Şu kısacık ömürde koşarak yaşamaktan başka çare yok.a

Kim başarılı bir netice isterse koşmak zaruretinde.

Onun için bu dünyada herkes durmadan koşuyor.

Hedefler, gayeler, istekler, arzular, niyetler ve idealler; birer ateş damlası gibi kimin yüreğine ne kadar düşse, o, o kadar onları yerine getirmek için koşuyor da koşuyor.

Öyle ki;

Doğru-yanlış demeden de koşuluyor.

İstikamet ters mi, düz mü bakmadan da koşuluyor.

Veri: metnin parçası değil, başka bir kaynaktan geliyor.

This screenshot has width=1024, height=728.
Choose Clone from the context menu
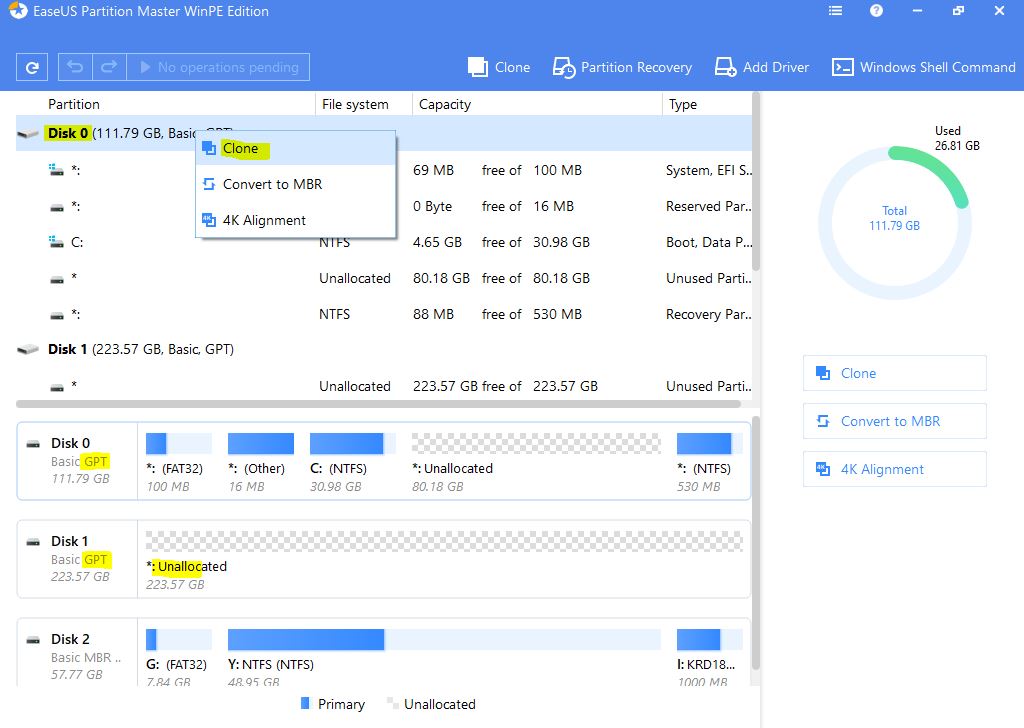click(x=240, y=149)
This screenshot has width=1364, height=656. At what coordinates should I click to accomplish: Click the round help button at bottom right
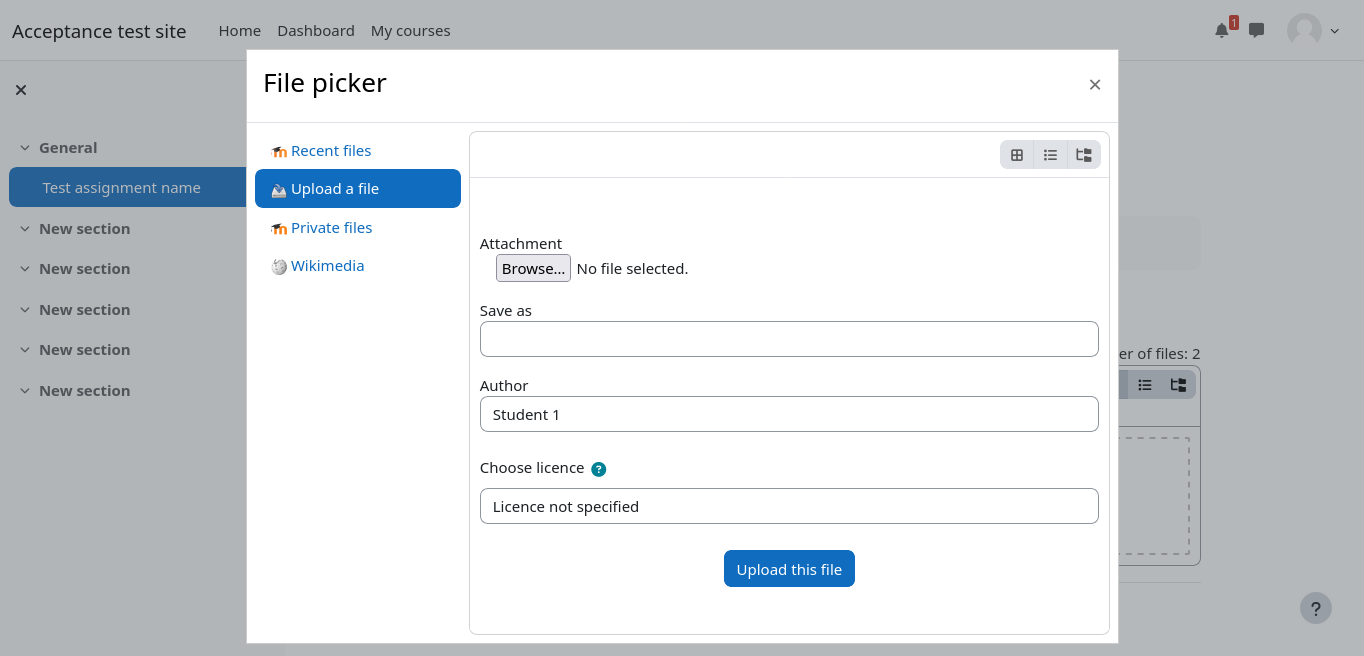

Şuurlu da, şuursuz da koşuluyor.

Lüzumunca da, gereksiz ve rastgele de koşuluyor.

Yani;

Sevaba da günaha da koşuluyor.

Hayra da şerre de koşuluyor.

Nemrud’a da İbrahim’e de koşuluyor.

Ebû Cehl’e de Hazret-i Muhammed Mustafâ’ya da koşuluyor.

Yani;

Hakk’a da bâtıla da koşuluyor.

Yani;

Nerede furya,
Oraya hürya!

Yarınlar meçhul,
Bugünler var ya!

Kâh beden mülkü,
Kâh gönül parya.

Kimisi timsah,
Kimi kanarya.

Seyrî, kimi çöl,
Kimisi deryâ,

Her mevsim;

Çöllerde kum fırtınaları, deryalarda ise dalgalar cirit hâlinde.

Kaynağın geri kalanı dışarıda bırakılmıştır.